-- SOURCE RECORDS start --

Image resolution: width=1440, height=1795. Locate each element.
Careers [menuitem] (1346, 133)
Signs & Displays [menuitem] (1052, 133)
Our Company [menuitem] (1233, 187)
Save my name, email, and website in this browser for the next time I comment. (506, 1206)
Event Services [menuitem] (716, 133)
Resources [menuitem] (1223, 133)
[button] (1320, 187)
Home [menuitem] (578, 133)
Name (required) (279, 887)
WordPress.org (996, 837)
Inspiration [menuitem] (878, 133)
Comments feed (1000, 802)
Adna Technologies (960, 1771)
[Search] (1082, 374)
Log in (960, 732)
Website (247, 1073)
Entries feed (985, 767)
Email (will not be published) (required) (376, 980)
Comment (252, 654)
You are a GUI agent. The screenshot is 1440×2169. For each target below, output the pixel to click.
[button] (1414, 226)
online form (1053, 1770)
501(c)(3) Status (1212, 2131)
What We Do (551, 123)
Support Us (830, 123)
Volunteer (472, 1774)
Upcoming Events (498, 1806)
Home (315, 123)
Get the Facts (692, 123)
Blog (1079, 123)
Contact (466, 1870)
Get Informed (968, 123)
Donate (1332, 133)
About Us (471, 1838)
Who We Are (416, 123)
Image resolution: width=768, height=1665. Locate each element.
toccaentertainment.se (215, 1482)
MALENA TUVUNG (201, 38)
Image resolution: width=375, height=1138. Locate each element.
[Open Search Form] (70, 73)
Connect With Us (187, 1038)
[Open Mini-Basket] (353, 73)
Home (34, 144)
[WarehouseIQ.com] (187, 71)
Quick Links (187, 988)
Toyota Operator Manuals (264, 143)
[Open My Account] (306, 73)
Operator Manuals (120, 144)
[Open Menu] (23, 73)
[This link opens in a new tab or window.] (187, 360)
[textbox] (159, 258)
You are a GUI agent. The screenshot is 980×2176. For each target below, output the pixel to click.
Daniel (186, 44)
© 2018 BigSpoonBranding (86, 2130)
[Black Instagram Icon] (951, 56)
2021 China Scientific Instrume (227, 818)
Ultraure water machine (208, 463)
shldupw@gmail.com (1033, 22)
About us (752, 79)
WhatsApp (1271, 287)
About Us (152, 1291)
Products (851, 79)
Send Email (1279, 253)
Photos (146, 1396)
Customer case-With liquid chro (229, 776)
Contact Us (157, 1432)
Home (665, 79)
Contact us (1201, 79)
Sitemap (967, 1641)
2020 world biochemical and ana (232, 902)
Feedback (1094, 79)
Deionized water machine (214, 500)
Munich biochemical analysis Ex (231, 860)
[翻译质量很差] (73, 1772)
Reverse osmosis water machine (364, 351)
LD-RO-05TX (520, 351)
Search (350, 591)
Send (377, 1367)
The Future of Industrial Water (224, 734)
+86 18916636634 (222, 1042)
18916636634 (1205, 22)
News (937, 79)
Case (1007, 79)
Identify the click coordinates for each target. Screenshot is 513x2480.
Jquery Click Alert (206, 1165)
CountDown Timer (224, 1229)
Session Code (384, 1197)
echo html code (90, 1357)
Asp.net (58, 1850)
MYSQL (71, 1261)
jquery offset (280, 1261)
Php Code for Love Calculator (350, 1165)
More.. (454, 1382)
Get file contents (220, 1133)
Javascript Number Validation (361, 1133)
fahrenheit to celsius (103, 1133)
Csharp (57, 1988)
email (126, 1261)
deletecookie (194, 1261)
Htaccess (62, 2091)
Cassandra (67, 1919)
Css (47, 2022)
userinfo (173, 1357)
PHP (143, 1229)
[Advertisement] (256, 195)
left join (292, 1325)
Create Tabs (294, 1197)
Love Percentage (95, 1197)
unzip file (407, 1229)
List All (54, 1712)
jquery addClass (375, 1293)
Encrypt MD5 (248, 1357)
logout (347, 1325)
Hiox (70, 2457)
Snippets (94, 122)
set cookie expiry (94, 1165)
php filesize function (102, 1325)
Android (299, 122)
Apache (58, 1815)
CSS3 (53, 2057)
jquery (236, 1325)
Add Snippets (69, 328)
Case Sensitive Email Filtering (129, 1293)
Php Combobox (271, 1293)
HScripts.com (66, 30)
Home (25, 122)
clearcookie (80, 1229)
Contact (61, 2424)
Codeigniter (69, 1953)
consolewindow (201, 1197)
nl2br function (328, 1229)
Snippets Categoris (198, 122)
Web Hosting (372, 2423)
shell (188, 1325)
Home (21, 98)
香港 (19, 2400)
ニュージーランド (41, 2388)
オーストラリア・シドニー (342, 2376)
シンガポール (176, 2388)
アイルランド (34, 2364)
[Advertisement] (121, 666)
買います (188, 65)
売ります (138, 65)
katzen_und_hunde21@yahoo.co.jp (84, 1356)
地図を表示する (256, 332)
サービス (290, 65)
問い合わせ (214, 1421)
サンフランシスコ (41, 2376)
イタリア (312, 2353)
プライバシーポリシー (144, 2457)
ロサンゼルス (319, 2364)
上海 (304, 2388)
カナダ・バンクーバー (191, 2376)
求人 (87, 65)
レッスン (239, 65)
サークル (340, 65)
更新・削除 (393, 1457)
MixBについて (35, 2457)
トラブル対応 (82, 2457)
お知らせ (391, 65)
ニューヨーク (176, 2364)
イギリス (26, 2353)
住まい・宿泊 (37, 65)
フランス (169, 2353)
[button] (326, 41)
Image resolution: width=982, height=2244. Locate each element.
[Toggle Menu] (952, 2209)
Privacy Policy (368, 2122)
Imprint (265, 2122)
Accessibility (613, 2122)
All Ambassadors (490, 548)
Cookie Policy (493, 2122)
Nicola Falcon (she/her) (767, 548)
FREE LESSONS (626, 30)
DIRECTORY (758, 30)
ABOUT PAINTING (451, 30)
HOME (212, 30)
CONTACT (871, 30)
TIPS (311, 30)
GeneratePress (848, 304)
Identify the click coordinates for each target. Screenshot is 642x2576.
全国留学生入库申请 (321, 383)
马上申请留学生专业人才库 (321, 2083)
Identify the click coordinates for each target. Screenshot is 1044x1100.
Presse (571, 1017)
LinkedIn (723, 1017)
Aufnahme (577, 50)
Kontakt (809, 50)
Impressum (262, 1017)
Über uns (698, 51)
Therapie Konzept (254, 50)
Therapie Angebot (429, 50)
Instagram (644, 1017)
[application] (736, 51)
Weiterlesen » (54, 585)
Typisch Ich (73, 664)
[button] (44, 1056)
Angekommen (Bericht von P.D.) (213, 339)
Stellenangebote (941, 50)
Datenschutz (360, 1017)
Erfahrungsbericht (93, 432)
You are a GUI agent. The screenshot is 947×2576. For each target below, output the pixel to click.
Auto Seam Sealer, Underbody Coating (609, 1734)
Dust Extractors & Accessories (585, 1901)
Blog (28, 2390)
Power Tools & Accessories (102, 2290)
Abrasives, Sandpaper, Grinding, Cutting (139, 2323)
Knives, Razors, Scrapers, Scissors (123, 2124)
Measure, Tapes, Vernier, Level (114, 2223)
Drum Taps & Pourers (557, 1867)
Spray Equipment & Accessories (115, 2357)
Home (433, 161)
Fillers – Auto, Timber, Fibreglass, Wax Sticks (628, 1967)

-- SOURCE RECORDS end --

Put every line of the stored entries into a JSON list of strings, one string per line, leaving out blank lines.

[
  "Image resolution: width=1440, height=1795. Locate each element.",
  "Careers [menuitem] (1346, 133)",
  "Signs & Displays [menuitem] (1052, 133)",
  "Our Company [menuitem] (1233, 187)",
  "Save my name, email, and website in this browser for the next time I comment. (506, 1206)",
  "Event Services [menuitem] (716, 133)",
  "Resources [menuitem] (1223, 133)",
  "[button] (1320, 187)",
  "Home [menuitem] (578, 133)",
  "Name (required) (279, 887)",
  "WordPress.org (996, 837)",
  "Inspiration [menuitem] (878, 133)",
  "Comments feed (1000, 802)",
  "Adna Technologies (960, 1771)",
  "[Search] (1082, 374)",
  "Log in (960, 732)",
  "Website (247, 1073)",
  "Entries feed (985, 767)",
  "Email (will not be published) (required) (376, 980)",
  "Comment (252, 654)",
  "You are a GUI agent. The screenshot is 1440×2169. For each target below, output the pixel to click.",
  "[button] (1414, 226)",
  "online form (1053, 1770)",
  "501(c)(3) Status (1212, 2131)",
  "What We Do (551, 123)",
  "Support Us (830, 123)",
  "Volunteer (472, 1774)",
  "Upcoming Events (498, 1806)",
  "Home (315, 123)",
  "Get the Facts (692, 123)",
  "Blog (1079, 123)",
  "Contact (466, 1870)",
  "Get Informed (968, 123)",
  "Donate (1332, 133)",
  "About Us (471, 1838)",
  "Who We Are (416, 123)",
  "Image resolution: width=768, height=1665. Locate each element.",
  "toccaentertainment.se (215, 1482)",
  "MALENA TUVUNG (201, 38)",
  "Image resolution: width=375, height=1138. Locate each element.",
  "[Open Search Form] (70, 73)",
  "Connect With Us (187, 1038)",
  "[Open Mini-Basket] (353, 73)",
  "Home (34, 144)",
  "[WarehouseIQ.com] (187, 71)",
  "Quick Links (187, 988)",
  "Toyota Operator Manuals (264, 143)",
  "[Open My Account] (306, 73)",
  "Operator Manuals (120, 144)",
  "[Open Menu] (23, 73)",
  "[This link opens in a new tab or window.] (187, 360)",
  "[textbox] (159, 258)",
  "You are a GUI agent. The screenshot is 980×2176. For each target below, output the pixel to click.",
  "Daniel (186, 44)",
  "© 2018 BigSpoonBranding (86, 2130)",
  "[Black Instagram Icon] (951, 56)",
  "2021 China Scientific Instrume (227, 818)",
  "Ultraure water machine (208, 463)",
  "shldupw@gmail.com (1033, 22)",
  "About us (752, 79)",
  "WhatsApp (1271, 287)",
  "About Us (152, 1291)",
  "Products (851, 79)",
  "Send Email (1279, 253)",
  "Photos (146, 1396)",
  "Customer case-With liquid chro (229, 776)",
  "Contact Us (157, 1432)",
  "Home (665, 79)",
  "Contact us (1201, 79)",
  "Sitemap (967, 1641)",
  "2020 world biochemical and ana (232, 902)",
  "Feedback (1094, 79)",
  "Deionized water machine (214, 500)",
  "Munich biochemical analysis Ex (231, 860)",
  "[翻译质量很差] (73, 1772)",
  "Reverse osmosis water machine (364, 351)",
  "LD-RO-05TX (520, 351)",
  "Search (350, 591)",
  "Send (377, 1367)",
  "The Future of Industrial Water (224, 734)",
  "+86 18916636634 (222, 1042)",
  "18916636634 (1205, 22)",
  "News (937, 79)",
  "Case (1007, 79)",
  "Identify the click coordinates for each target. Screenshot is 513x2480.",
  "Jquery Click Alert (206, 1165)",
  "CountDown Timer (224, 1229)",
  "Session Code (384, 1197)",
  "echo html code (90, 1357)",
  "Asp.net (58, 1850)",
  "MYSQL (71, 1261)",
  "jquery offset (280, 1261)",
  "Php Code for Love Calculator (350, 1165)",
  "More.. (454, 1382)",
  "Get file contents (220, 1133)",
  "Javascript Number Validation (361, 1133)",
  "fahrenheit to celsius (103, 1133)",
  "Csharp (57, 1988)",
  "email (126, 1261)",
  "deletecookie (194, 1261)",
  "Htaccess (62, 2091)",
  "Cassandra (67, 1919)",
  "Css (47, 2022)",
  "userinfo (173, 1357)",
  "PHP (143, 1229)",
  "[Advertisement] (256, 195)",
  "left join (292, 1325)",
  "Create Tabs (294, 1197)",
  "Love Percentage (95, 1197)",
  "unzip file (407, 1229)",
  "List All (54, 1712)",
  "jquery addClass (375, 1293)",
  "Encrypt MD5 (248, 1357)",
  "logout (347, 1325)",
  "Hiox (70, 2457)",
  "Snippets (94, 122)",
  "set cookie expiry (94, 1165)",
  "php filesize function (102, 1325)",
  "Android (299, 122)",
  "Apache (58, 1815)",
  "CSS3 (53, 2057)",
  "jquery (236, 1325)",
  "Add Snippets (69, 328)",
  "Case Sensitive Email Filtering (129, 1293)",
  "Php Combobox (271, 1293)",
  "HScripts.com (66, 30)",
  "Home (25, 122)",
  "clearcookie (80, 1229)",
  "Contact (61, 2424)",
  "Codeigniter (69, 1953)",
  "consolewindow (201, 1197)",
  "nl2br function (328, 1229)",
  "Snippets Categoris (198, 122)",
  "Web Hosting (372, 2423)",
  "shell (188, 1325)",
  "Home (21, 98)",
  "香港 (19, 2400)",
  "ニュージーランド (41, 2388)",
  "オーストラリア・シドニー (342, 2376)",
  "シンガポール (176, 2388)",
  "アイルランド (34, 2364)",
  "[Advertisement] (121, 666)",
  "買います (188, 65)",
  "売ります (138, 65)",
  "katzen_und_hunde21@yahoo.co.jp (84, 1356)",
  "地図を表示する (256, 332)",
  "サービス (290, 65)",
  "問い合わせ (214, 1421)",
  "サンフランシスコ (41, 2376)",
  "イタリア (312, 2353)",
  "プライバシーポリシー (144, 2457)",
  "ロサンゼルス (319, 2364)",
  "上海 (304, 2388)",
  "カナダ・バンクーバー (191, 2376)",
  "求人 (87, 65)",
  "レッスン (239, 65)",
  "サークル (340, 65)",
  "更新・削除 (393, 1457)",
  "MixBについて (35, 2457)",
  "トラブル対応 (82, 2457)",
  "お知らせ (391, 65)",
  "ニューヨーク (176, 2364)",
  "イギリス (26, 2353)",
  "住まい・宿泊 (37, 65)",
  "フランス (169, 2353)",
  "[button] (326, 41)",
  "Image resolution: width=982, height=2244. Locate each element.",
  "[Toggle Menu] (952, 2209)",
  "Privacy Policy (368, 2122)",
  "Imprint (265, 2122)",
  "Accessibility (613, 2122)",
  "All Ambassadors (490, 548)",
  "Cookie Policy (493, 2122)",
  "Nicola Falcon (she/her) (767, 548)",
  "FREE LESSONS (626, 30)",
  "DIRECTORY (758, 30)",
  "ABOUT PAINTING (451, 30)",
  "HOME (212, 30)",
  "CONTACT (871, 30)",
  "TIPS (311, 30)",
  "GeneratePress (848, 304)",
  "Identify the click coordinates for each target. Screenshot is 642x2576.",
  "全国留学生入库申请 (321, 383)",
  "马上申请留学生专业人才库 (321, 2083)",
  "Identify the click coordinates for each target. Screenshot is 1044x1100.",
  "Presse (571, 1017)",
  "LinkedIn (723, 1017)",
  "Aufnahme (577, 50)",
  "Kontakt (809, 50)",
  "Impressum (262, 1017)",
  "Über uns (698, 51)",
  "Therapie Konzept (254, 50)",
  "Therapie Angebot (429, 50)",
  "Instagram (644, 1017)",
  "[application] (736, 51)",
  "Weiterlesen » (54, 585)",
  "Typisch Ich (73, 664)",
  "[button] (44, 1056)",
  "Angekommen (Bericht von P.D.) (213, 339)",
  "Stellenangebote (941, 50)",
  "Datenschutz (360, 1017)",
  "Erfahrungsbericht (93, 432)",
  "You are a GUI agent. The screenshot is 947×2576. For each target below, output the pixel to click.",
  "Auto Seam Sealer, Underbody Coating (609, 1734)",
  "Dust Extractors & Accessories (585, 1901)",
  "Blog (28, 2390)",
  "Power Tools & Accessories (102, 2290)",
  "Abrasives, Sandpaper, Grinding, Cutting (139, 2323)",
  "Knives, Razors, Scrapers, Scissors (123, 2124)",
  "Measure, Tapes, Vernier, Level (114, 2223)",
  "Drum Taps & Pourers (557, 1867)",
  "Spray Equipment & Accessories (115, 2357)",
  "Home (433, 161)",
  "Fillers – Auto, Timber, Fibreglass, Wax Sticks (628, 1967)"
]